- [Text section]
Where does the balance of the public interest lie in this matter?

13. I am satisfied that release of the Information in Issue would, on balance, be contrary to the public interest for the reasons that follow. 

14. I have examined the irrelevant factors in schedule 4, part 1, of the RTI Act and do not consider that any irrelevant factors arise here.[5]

Factors favouring disclosure and nondisclosure of information in the public interest

15. After carefully considering all of the information before me, I am satisfied that the public interest factors favouring nondisclosure include that disclosure of the Information in Issue could reasonably be expected to:

  • cause a public interest harm by disclosing the personal information of a person, whether living or dead;[6] and
  • prejudice the protection of an individual’s right to privacy.[7]

16. Some of the Information in Issue is the applicant’s personal information.  This creates a public interest factor favouring disclosure.[8]

Balancing the factors favouring disclosure and nondisclosure in the public interest

17. The Information in Issue comprises the personal information of another teacher and a student, as well as the personal information of the applicant.[9] 

18. In its decision, the Department stated that the information was the private affairs of the student and the teacher and was not readily available to the public.  It went on to say that the individuals concerned have not consented to disclosure of their personal information and they are entitled to a legitimate expectation that personal information which concerns their private affairs would be afforded protection from unreasonable disclosure.[10]

19. Some of the information comes from one of the applicant’s work colleagues in a workplace context.  There is generally minimal or no harm in disclosing routine workplace information of public servants.  However, information which is not wholly related to the routine day to day work activities of a public service officer is considered non routine personal work information, including:

  • complaints made by or about a public service officer
  • opinions about another public service officer; and
  • opinions or reports about how well an officer performs their duties.[11]

20. After carefully considering the Information in Issue, I am satisfied that the information which comes from the applicant’s work colleague comprises their non routine personal work information.

Collection entries
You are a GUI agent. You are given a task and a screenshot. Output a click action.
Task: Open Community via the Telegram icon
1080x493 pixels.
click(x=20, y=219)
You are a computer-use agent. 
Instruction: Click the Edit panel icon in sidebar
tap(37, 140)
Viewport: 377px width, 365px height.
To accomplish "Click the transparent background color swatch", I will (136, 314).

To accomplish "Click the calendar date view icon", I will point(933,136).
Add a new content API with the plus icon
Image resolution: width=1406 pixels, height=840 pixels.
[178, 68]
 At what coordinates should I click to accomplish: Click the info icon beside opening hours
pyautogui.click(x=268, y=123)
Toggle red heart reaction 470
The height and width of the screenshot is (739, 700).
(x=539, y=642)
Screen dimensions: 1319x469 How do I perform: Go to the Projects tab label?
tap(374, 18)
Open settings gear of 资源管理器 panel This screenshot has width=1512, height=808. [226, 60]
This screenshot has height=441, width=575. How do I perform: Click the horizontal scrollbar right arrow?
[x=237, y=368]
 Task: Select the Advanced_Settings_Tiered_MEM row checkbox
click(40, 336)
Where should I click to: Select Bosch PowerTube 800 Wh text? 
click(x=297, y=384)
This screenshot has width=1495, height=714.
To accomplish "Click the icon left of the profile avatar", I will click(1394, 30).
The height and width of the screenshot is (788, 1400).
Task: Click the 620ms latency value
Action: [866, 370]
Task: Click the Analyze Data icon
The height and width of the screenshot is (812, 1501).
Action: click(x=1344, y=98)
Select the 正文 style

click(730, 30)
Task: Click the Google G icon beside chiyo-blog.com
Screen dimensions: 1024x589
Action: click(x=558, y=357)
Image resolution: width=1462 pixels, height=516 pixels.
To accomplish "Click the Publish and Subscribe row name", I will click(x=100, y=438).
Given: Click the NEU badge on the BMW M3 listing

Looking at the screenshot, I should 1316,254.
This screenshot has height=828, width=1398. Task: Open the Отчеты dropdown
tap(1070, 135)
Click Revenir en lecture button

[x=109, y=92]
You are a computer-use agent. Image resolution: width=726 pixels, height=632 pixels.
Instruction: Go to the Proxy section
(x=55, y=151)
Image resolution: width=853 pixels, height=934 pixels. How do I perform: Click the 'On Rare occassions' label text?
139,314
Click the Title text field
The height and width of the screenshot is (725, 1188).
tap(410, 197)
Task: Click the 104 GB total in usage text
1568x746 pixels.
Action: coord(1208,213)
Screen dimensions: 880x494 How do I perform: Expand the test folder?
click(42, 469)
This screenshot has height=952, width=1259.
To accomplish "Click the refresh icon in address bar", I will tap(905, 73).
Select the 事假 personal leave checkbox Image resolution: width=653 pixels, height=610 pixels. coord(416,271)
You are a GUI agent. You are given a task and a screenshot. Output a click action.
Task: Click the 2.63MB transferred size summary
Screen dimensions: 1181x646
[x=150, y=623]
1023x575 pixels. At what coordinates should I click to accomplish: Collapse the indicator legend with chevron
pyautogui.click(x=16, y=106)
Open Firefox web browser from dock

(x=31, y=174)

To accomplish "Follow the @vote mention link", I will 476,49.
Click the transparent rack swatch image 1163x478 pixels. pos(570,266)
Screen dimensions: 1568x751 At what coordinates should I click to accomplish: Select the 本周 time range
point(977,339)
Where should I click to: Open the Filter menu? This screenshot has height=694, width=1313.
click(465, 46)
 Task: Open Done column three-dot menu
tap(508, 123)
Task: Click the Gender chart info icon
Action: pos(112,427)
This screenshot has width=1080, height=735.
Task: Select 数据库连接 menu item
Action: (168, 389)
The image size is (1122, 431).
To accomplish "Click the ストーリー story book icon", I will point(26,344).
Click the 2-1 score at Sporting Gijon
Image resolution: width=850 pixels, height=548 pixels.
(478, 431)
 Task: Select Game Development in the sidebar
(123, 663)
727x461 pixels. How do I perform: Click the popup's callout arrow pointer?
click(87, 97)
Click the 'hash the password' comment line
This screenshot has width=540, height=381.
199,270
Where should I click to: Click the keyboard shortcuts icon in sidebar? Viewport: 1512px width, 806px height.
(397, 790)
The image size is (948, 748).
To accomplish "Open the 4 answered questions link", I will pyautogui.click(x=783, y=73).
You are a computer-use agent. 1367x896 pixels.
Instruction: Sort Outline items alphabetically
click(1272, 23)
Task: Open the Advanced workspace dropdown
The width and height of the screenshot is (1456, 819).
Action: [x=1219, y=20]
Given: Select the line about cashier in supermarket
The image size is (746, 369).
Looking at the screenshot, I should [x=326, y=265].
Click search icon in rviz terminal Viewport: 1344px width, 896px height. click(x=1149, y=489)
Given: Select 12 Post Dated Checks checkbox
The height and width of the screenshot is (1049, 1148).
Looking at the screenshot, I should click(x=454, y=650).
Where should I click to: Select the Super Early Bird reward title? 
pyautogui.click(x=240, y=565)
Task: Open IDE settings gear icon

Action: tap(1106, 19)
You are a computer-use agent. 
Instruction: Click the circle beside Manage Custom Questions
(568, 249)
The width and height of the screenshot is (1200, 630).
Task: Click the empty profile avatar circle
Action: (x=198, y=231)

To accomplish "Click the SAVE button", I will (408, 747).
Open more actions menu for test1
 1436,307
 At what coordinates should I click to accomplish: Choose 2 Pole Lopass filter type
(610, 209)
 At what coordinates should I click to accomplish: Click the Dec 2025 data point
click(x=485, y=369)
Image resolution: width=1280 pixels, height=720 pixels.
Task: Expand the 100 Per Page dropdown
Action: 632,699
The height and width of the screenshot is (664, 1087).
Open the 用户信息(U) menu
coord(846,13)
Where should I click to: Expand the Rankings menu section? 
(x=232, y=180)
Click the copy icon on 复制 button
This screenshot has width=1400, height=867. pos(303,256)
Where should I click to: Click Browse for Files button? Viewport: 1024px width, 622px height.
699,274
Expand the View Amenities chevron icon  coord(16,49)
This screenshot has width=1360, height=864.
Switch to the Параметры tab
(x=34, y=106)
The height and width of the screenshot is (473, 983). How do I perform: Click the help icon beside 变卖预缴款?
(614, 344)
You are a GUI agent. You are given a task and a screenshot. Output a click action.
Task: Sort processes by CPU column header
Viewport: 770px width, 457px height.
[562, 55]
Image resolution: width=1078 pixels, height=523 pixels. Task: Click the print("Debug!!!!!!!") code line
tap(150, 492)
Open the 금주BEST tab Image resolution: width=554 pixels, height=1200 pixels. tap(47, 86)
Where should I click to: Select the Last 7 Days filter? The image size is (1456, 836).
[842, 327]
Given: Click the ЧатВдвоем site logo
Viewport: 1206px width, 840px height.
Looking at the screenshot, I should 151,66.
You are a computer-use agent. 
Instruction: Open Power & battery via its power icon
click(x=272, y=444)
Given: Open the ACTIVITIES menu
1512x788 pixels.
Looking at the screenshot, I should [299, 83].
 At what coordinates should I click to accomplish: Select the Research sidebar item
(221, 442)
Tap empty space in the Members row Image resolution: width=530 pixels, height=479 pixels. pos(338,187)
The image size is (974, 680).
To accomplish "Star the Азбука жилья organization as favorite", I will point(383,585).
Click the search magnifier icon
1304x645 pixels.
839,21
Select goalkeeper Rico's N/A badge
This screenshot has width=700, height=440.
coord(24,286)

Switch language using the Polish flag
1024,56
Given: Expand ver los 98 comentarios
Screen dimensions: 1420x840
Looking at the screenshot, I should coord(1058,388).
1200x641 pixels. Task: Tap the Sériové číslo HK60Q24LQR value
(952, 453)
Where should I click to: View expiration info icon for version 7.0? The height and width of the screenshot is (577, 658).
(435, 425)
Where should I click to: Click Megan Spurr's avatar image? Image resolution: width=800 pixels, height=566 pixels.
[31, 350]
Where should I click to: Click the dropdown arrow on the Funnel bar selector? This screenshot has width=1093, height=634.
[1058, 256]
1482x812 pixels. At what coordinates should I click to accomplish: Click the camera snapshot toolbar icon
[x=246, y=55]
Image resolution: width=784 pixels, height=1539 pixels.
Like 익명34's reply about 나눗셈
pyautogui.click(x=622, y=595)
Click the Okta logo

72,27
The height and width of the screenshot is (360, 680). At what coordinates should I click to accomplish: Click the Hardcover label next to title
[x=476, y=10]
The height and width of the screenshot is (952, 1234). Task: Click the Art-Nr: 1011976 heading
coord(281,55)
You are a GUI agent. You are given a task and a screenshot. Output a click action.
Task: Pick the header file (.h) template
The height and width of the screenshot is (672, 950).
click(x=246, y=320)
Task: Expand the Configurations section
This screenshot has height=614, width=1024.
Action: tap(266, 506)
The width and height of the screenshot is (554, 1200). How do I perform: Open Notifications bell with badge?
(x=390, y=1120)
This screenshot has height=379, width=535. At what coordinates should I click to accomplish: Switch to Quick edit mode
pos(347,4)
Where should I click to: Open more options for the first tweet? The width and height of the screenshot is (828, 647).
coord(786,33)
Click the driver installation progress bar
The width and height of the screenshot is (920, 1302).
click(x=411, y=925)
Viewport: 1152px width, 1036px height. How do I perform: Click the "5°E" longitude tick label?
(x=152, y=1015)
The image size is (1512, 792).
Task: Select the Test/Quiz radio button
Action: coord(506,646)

- [To be done]
(A) Transcribe the entries, starting with the line that contains "At what coordinates should I click to accomplish: Click the Dec" and going on through the line that contains "(x=34, y=106)".
(B) Pick up the text on the public interest in disclosing personal information and carry it on from its last sentence.
The text and the entries were taken from separate sources.

- [Solved problems]
(A)
 At what coordinates should I click to accomplish: Click the Dec 2025 data point
click(x=485, y=369)
Image resolution: width=1280 pixels, height=720 pixels.
Task: Expand the 100 Per Page dropdown
Action: 632,699
The height and width of the screenshot is (664, 1087).
Open the 用户信息(U) menu
coord(846,13)
Where should I click to: Expand the Rankings menu section? 
(x=232, y=180)
Click the copy icon on 复制 button
This screenshot has width=1400, height=867. pos(303,256)
Where should I click to: Click Browse for Files button? Viewport: 1024px width, 622px height.
699,274
Expand the View Amenities chevron icon  coord(16,49)
This screenshot has width=1360, height=864.
Switch to the Параметры tab
(x=34, y=106)

(B)
21. The balance of the information is from a student and contains sensitive personal information. 

22. I am satisfied that the information from both the work colleague and the student contains personal information which could reasonably be expected to cause a public interest harm by revealing the personal information of the relevant person and prejudicing that person’s privacy.  Given the sensitive nature of the information, I consider that significant weight should be given to these factors favouring nondisclosure.

23. The applicant has relevantly submitted[12] that if the material is the personal information of third parties, he is entitled to access the portions of the information which concern him, with the information about the third parties removed.  In this case, a small amount of the information is the applicant’s personal information.  However, this information is interwoven with that of others in such a way that it cannot be separated and is properly characterised as ‘mutual personal information’. As this information cannot be separated, the applicant’s personal information cannot be released without also releasing the personal information of others.  Therefore this factor favouring disclosure should be given minimal weight.    

24. Given the above, I am satisfied that the release of the Information in Issue would not advance the public interest in any significant way and disclosure of the Information in Issue would, on balance, be contrary to the public interest.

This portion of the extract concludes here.